The ϕ29 TP recruits the DNA polymerase to the bacterial nucleoid, and both proteins are redistributed in an MreB-dependent way. (A and B) B. subtilis strain DM-023, expressing YFP-p2 and CFP-TP in a xylose- and IPTG-dependent way, respectively, was grown in LB medium supplemented with 5 mM MgSO4 and 2% glucose. At an OD600 of 0.4, cultures were supplemented with 1 mM IPTG and/or 0.5% xylose, as indicated (A) and simultaneously were infected with a sus14(1242) phage at a MOI of 5 (B). Shown are phase-contrast, YFP and CFP fluorescence, and merged images. For clarity, YFP and CFP fluorescent signals are false-colored red and green, respectively. (C) B. subtilis strains expressing YFP-TP in a xylose-dependent way under wild-type (DM-021) and ΔmreB (DM-031) backgrounds were grown in LB medium supplemented with 25 mM MgSO4 and 2% glucose.
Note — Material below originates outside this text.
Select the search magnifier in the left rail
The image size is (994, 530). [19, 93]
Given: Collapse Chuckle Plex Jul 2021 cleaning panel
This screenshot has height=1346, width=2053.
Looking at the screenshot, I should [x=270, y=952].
At an OD600 of 0.4, cultures were supplemented with 0.5% xylose and infected with a sus14(1242) phage, as indicated. Samples were harvested 25 and 50 min postinfection. In AC fluorescence signals are shown after deconvolution of an image stack, as a max projection.
Fig. 5.
Fig. 5.
Model of nucleoid-associated early ϕ29 DNA replication organized by the TP. (A) A complete ϕ29 TP-DNA molecule (linear dsDNA shown as a double helix) is shown attached to the bacterial nucleoid surface (gray mass at bottom) by the N-terminal domain (red) of the two parental TPs (red and green). (B) The priming TP interacts with the phage DNA polymerase (cyan), forming a heterodimer that associates with the nucleoid via the TP N-terminal domain and recognizes the origins of replication. (C) After a transition step, the DNA polymerases dissociate and continue processive elongation of the nascent DNA strands (red lines) coupled to strand displacement. (D and E) Once DNA replication is completed, two ϕ29 TP-DNA molecules are ready for another round of replication. For simplicity, other viral proteins involved in DNA replication are not drawn.